*What you have to do*. When you reach the line that contains "Viewport: 868px width, 343px", begin copying exactly, and continue through the last line of the data; no pictures belong in the copy.

*Record extracts*.
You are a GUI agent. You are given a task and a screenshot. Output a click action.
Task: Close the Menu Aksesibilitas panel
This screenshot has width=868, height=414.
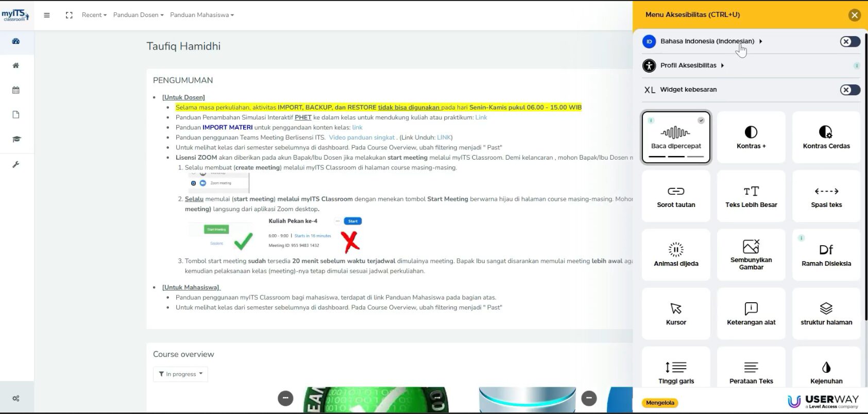[854, 15]
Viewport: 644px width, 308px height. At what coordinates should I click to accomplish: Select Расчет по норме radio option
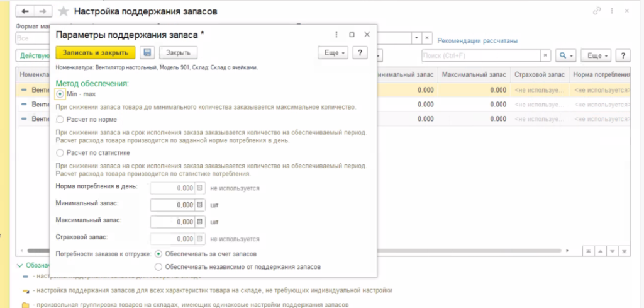coord(60,119)
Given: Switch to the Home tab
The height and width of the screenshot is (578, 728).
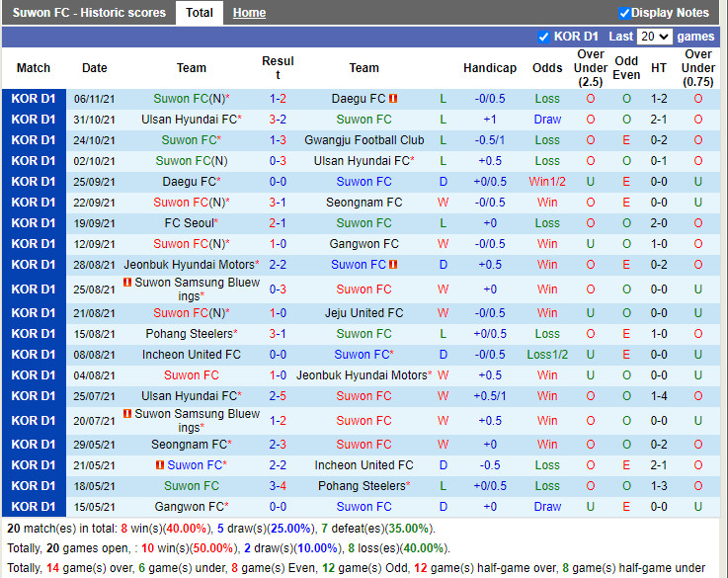Looking at the screenshot, I should [249, 13].
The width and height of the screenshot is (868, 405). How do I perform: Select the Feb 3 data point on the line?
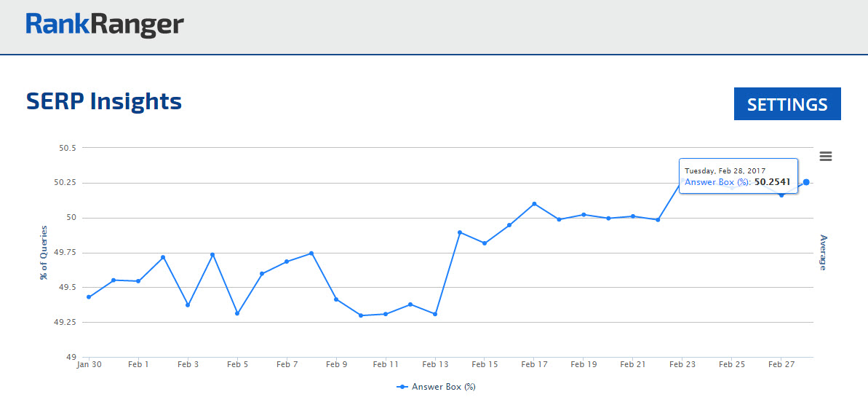click(188, 305)
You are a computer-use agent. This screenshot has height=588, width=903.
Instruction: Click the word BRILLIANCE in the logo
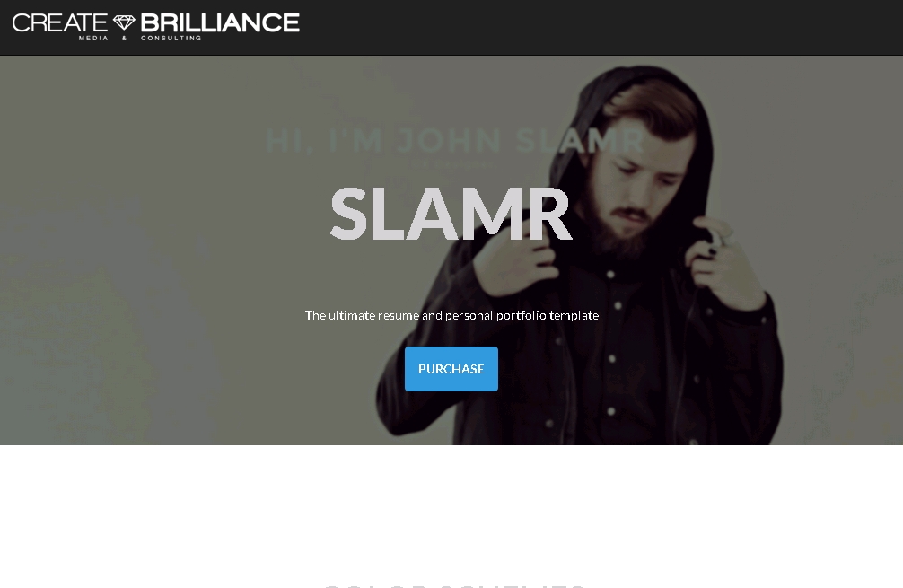[x=220, y=23]
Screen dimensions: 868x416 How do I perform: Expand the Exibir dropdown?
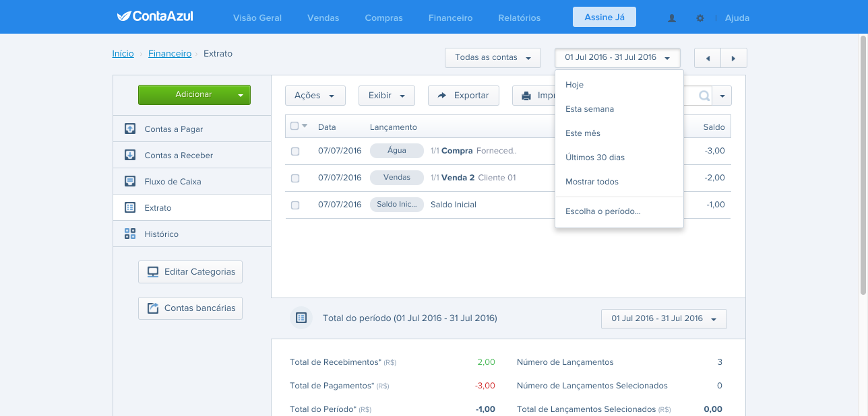click(386, 96)
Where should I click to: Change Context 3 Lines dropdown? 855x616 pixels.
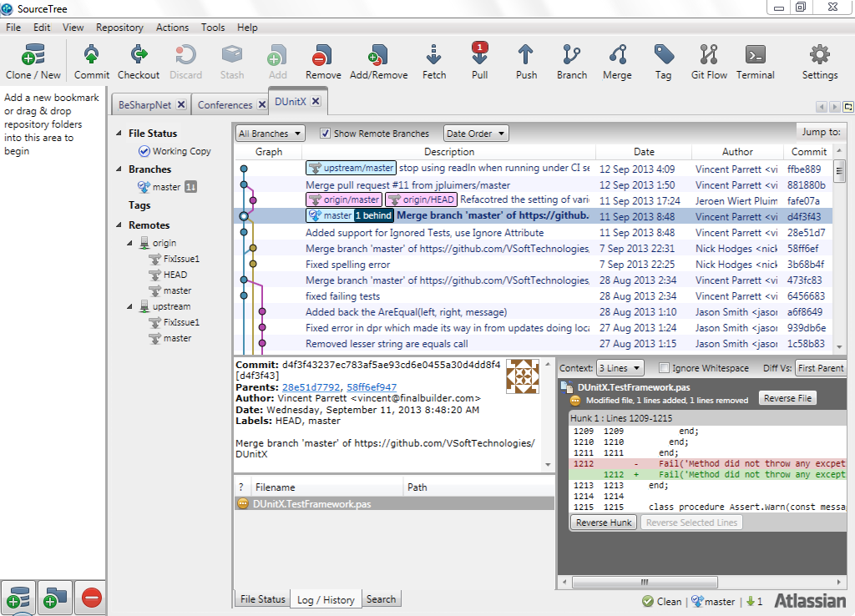[x=620, y=368]
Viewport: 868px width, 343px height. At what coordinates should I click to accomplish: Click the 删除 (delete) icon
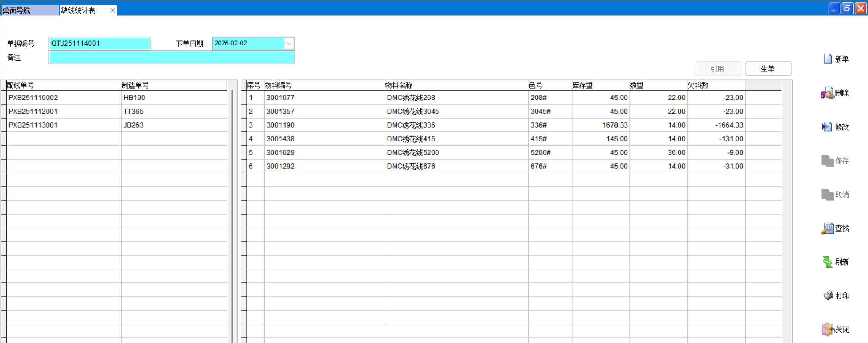[828, 93]
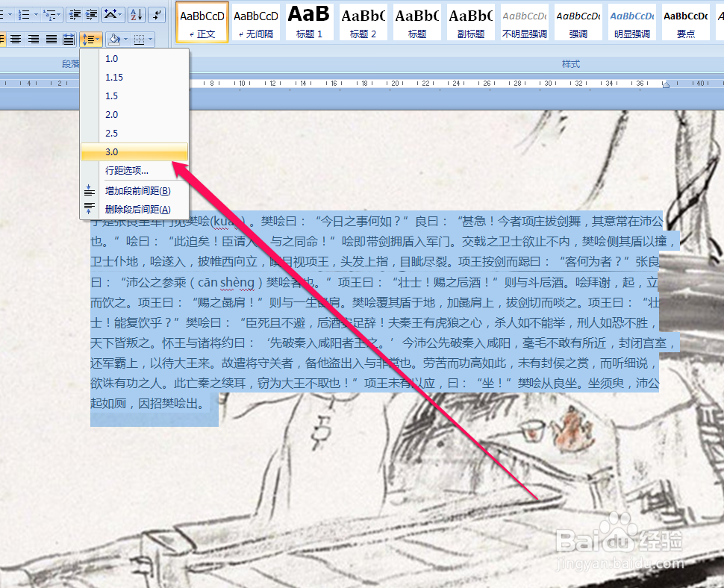Select the distributed alignment icon
The width and height of the screenshot is (724, 588).
click(69, 39)
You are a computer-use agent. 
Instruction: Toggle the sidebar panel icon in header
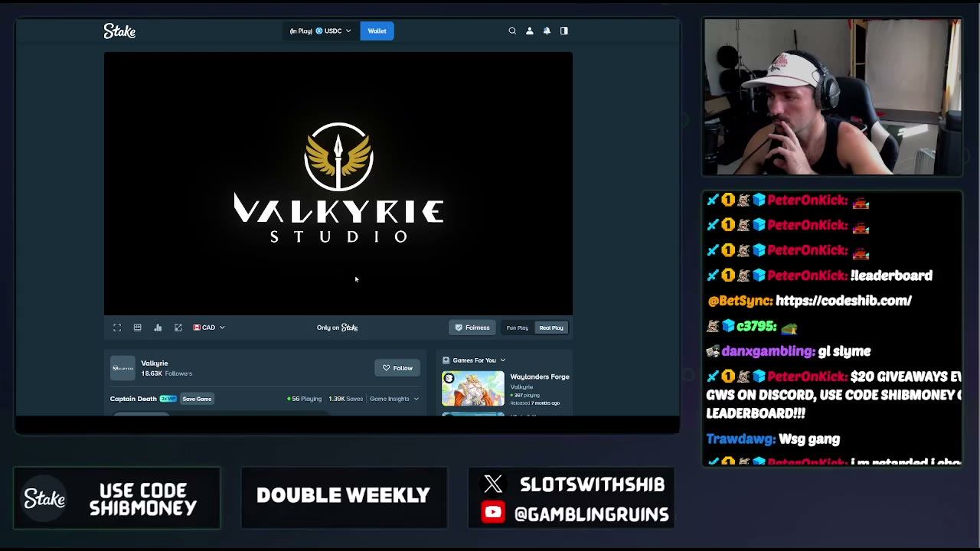[564, 31]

*Exercise solution*.
Viewport: 868px width, 343px height. At what coordinates should I click to accomplish: Click the 删除 (delete) icon
[828, 93]
Select the distributed alignment icon
The width and height of the screenshot is (724, 588).
click(69, 39)
You are a computer-use agent. 
Instruction: Toggle the sidebar panel icon in header
[564, 31]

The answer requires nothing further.